California Institute of Technology Beckman Lawn ー 日蝕観察

 

本日は90年以上ぶりにアメリカ本土を皆既日食が横断する日。ここロサンゼルスでは最大62%まで太陽が月の影になるだけなのだが、それでもロサンゼルス中が日蝕に沸き立った。

 

メディアが日蝕を本格的ニュースにし出したのは前日の日曜日。私を含め、大多数のロサンゼルス住民は、「えっ、日蝕って明日なの?」とまさにラストミニットになって慌てたと思う。Solar Eclipseを検索すると、「直接太陽を見てはいけない。網膜が傷つきます。」という物々しい警告。空を簡単に仰ぎ見ればいいというものではなく、何らかの装置がないと見ることができないと気付く。サングラス、フロッピーディスク(!)、どんなに色が濃くても普通のプラスティックもダメ。昔のように「下敷きを二枚重ねてみる」なども絶対にダメだとか。NASAが公認した特別なシートを使った眼鏡以外では、太陽を見てはいけないことになっている。

 

慌ててその眼鏡をアマゾンで検索すると、3ドル程度のはずのものが55ドル以上になっている。しかも当日デリバリーできる商品は無し。ターゲットやセブンイレブンなどに電話するも、売れ切れ。「せっかくの日蝕なのに見れないのかも」と足元が浮き立つような焦りを感じ、YouTubeなどを検索しまくるとシリアルの箱でピンホールカメラを作って日蝕を見る方法が紹介されていた。さっそくシリアルの中身を空けて空箱を確保。二つ開けた穴の一つにアルミフォイルをはり、釘で穴を開けたエクリプスビューアーを作ってみたが、こんなもので本当に見えるのだろうか。念のために大きめの段ボール箱でも同じような方法でピンホールカメラを作成。さらに検索を続けると、溶接用のヘルメットでも太陽を見ていいそうだが、適切な暗さのフィルターがついたヘルメットもあちこちで売れ切れているとか。
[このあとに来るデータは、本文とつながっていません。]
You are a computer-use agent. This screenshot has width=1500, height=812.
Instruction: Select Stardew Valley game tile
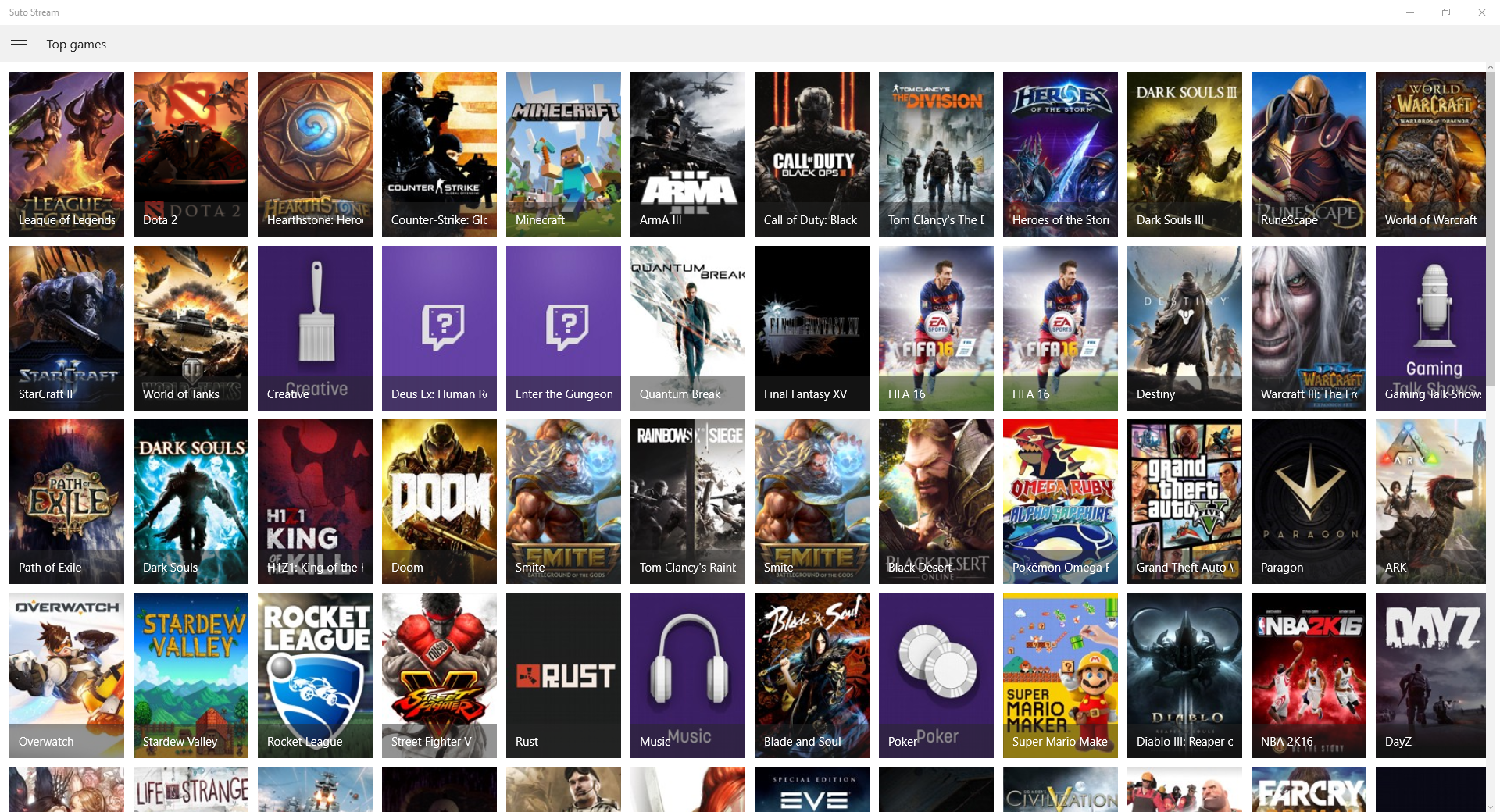click(x=191, y=675)
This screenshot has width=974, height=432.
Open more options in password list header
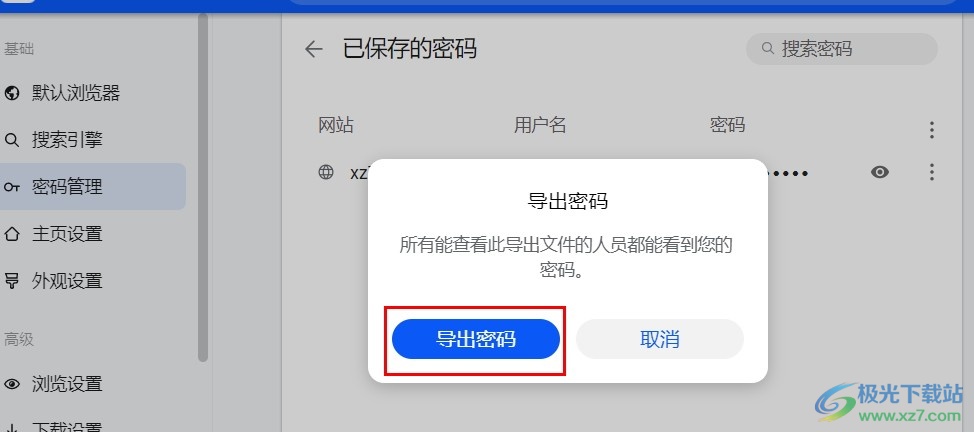(x=931, y=129)
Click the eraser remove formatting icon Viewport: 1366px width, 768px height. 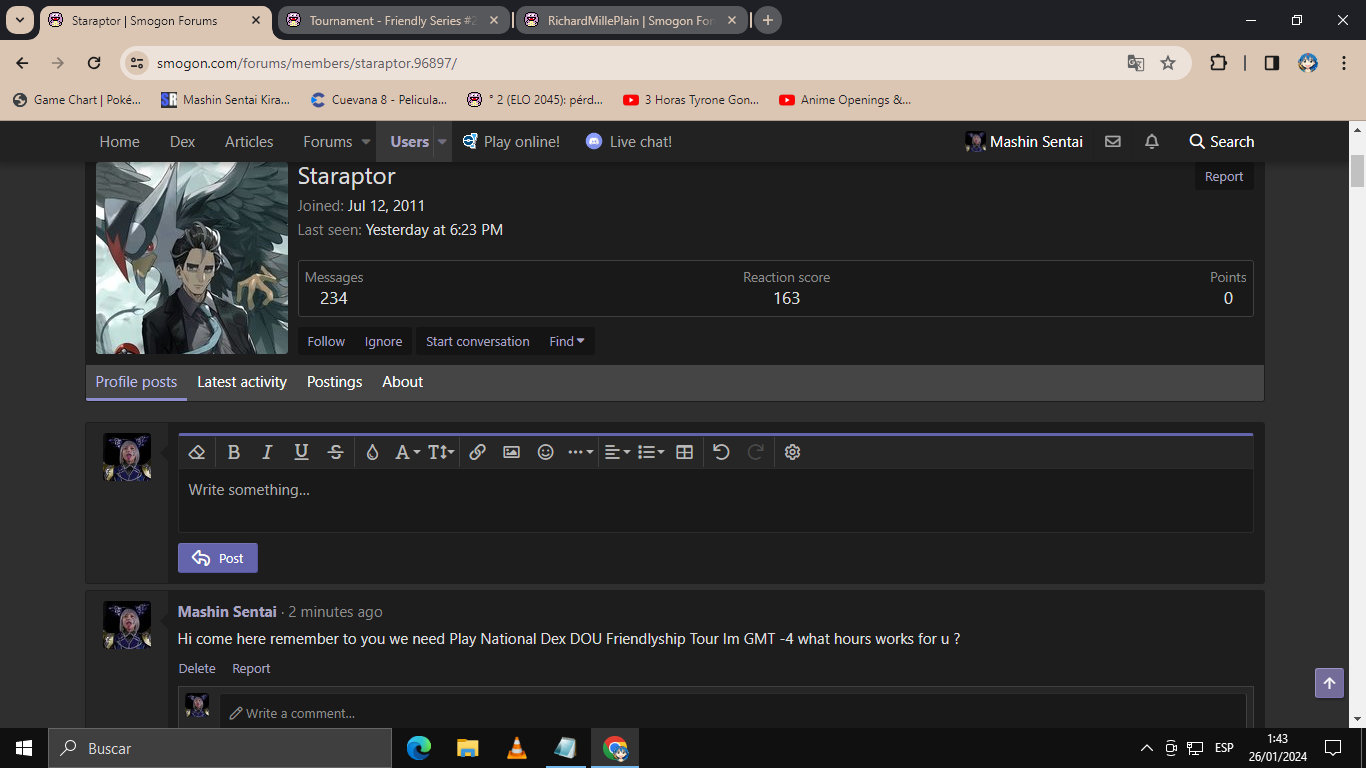(197, 452)
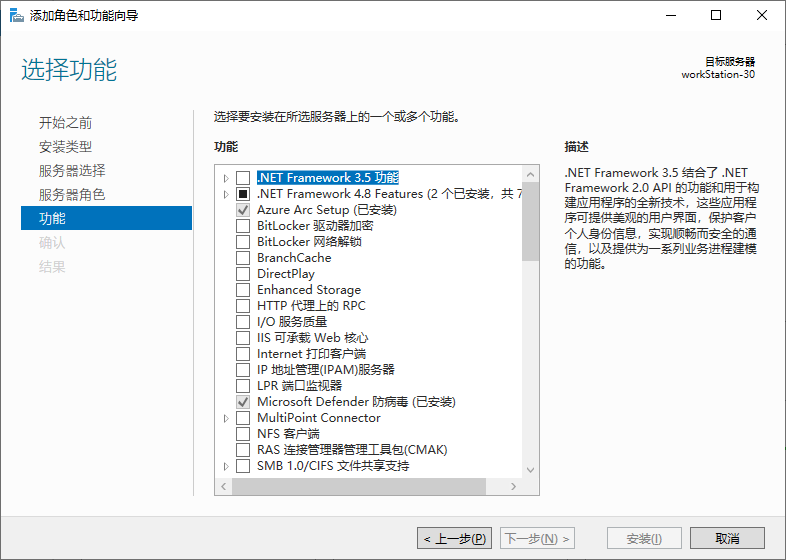Expand the .NET Framework 3.5 功能 node
Viewport: 786px width, 560px height.
pos(226,178)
たぶん、今からHome Depotに行っても遅いだろう。

 

本当に日蝕を見ることができるのだろうか。不安を抱えたまま迎えた当日。娘を連れていくつかある日蝕観察パーティの会場であるCalifornia Institute of Technologyの広場に9時半ごろ到着。近くには駐車できず、数ブロック先から歩いていくと、あっちからもこっちからも老若男女が集まってくる。芝生の広場はすでに人でいっぱいだ。

 

折り畳み椅子を芝生に置き、早速シリアルの箱を取り出して覗いてみるが、太陽の映像をみているのか、単に穴から入った光を見ているのかが、分からない。ほとんどの人が専用眼鏡をきちんと持参しているが、中に同じようなシリアルの箱を持っている人を発見。穴の大きさを小さくすべきとのアドバイスを受け、持参してきた予備のフォイルとセロテープでさっそく修正したものの、やはりうまく映らない。日蝕はその間も、どんどんと進行している様子。ダメ元で、ダンボール箱の方の穴を修正。箱を頭から被ってみたところ、三日月型の光が箱の穴と反対側の面に映っている! ピンホールカメラ、成功したのか? しかしダンボール箱を頭から被った私は周りからどのように見えるのだろうか。

 

数歩離れたところに立っている、科学者風のグループに娘を遣わせ、例の眼鏡を貸して貰って太陽を見てこさせる。娘によると、ダンボール内の映像は、実物と似た形だとか。私もついにたまらなくなり、そこら辺の人にお願いして眼鏡を一瞬使わせてもらう。眼鏡を通してみると、赤い太陽がくっきりと三日月方になっている。ああ、これが日蝕。気温がぐんぐん下がって、辺りの照度が低くなっている。ダンボール内の映像も、ダンボールを目の前にかざしてやや距離をとってみると、くっきりと正確に眼鏡で見たのとはさかさまの映像が見えることが分かった。成功だ。

 

10時21分になると、あたりから歓声と拍手が起こる。日蝕が最大になったのだ。すると驚いたことにかなりの人が帰り始めるではないか。考えてみれば月曜日の午前中。みんな忙しいのだ。きちっとした身なりの若い人が近づいてきて、例の眼鏡を手渡してくれた。自分は帰るから、くれるというのだ。ありがたい! 娘も他の人から眼鏡をもらっている。

 

その後は念願の眼鏡をかけ、欠けた太陽が元の円に戻るまで、折り畳み椅子にゆっくりと身を沈めて観察した。